По лицу Гаврилова пробежала тень, и весь он как-то неловко подался вперед, словно хотел возразить начальнику политотдела, что, мол, хватит с него и тех забот, которые легли на его плечи, но лишь улыбнулся краешками губ и не то с обидой, не то с разочарованием сказал:
— У меня своих забот хоть отбавляй.
Морозов пристально посмотрел на Гаврилова.
— И все же поговорите с Покрасовым...
Ушел от Морозова Гаврилов с двояким чувством. Его и обрадовала забота начальника политотдела о корабле, и огорчила, будто виноват он в том, что старпом до сих пор не женился.
Прибыв на корабль, Гаврилов зашел в рубку штурмана, чтобы проверить, как командир «БЧ-1» готовится к походу. На маленьком столике лежала фуражка Озерова, но его самого не было. У радиопеленгатора суетился штурманский электрик. Увидев командира, матрос доложил, что штурман вышел к радистам, сейчас он вернется.
— Добро, — отозвался неопределенно командир и спустился к себе в каюту. Снял фуражку, заглянул в зеркало, затем пригласил к себе старпома.
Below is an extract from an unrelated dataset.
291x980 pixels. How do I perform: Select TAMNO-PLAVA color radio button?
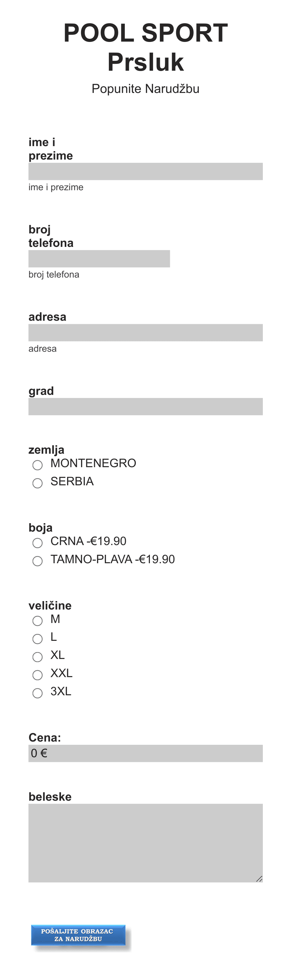[37, 561]
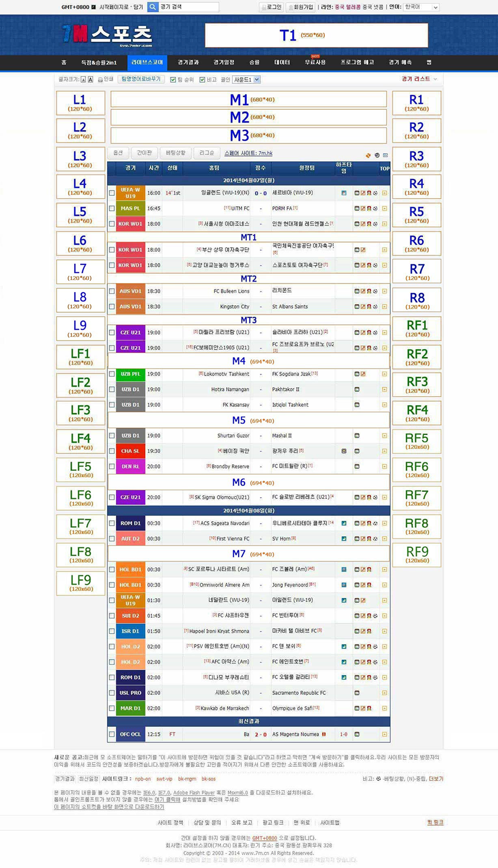Click the magnifier search icon
This screenshot has height=868, width=498.
coord(153,7)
Капитан 3-го ранга Покрасов — высокий, стройный, с черными бакенбардами — доложил о прибытии и застыл у двери, ожидая, что скажет командир.
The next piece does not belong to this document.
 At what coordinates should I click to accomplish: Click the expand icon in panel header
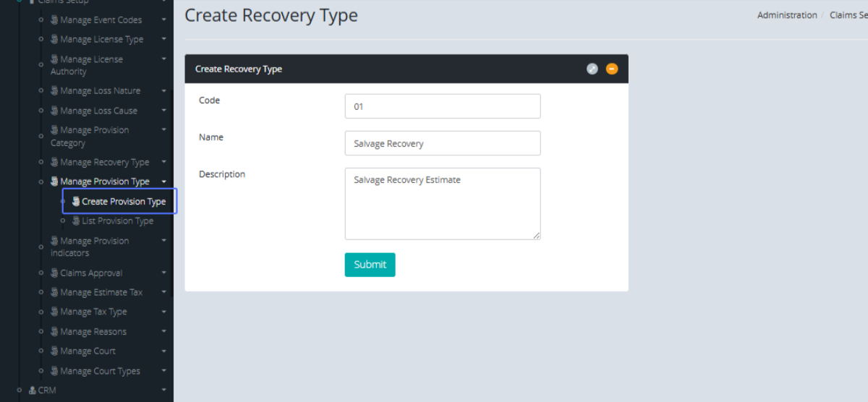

— Садитесь, Игорь Борисович, — пригласил его к столу капитан 2-го ранга. — Поговорим о предстоящем поиске подводной лодки «противника».
После обсуждения вопросов, касающихся предстоящего учения, Гаврилов вдруг сказал:
— Переживаю я за вас, Игорь Борисович...
— Что случилось? — насторожился Покрасов, слегка покраснев.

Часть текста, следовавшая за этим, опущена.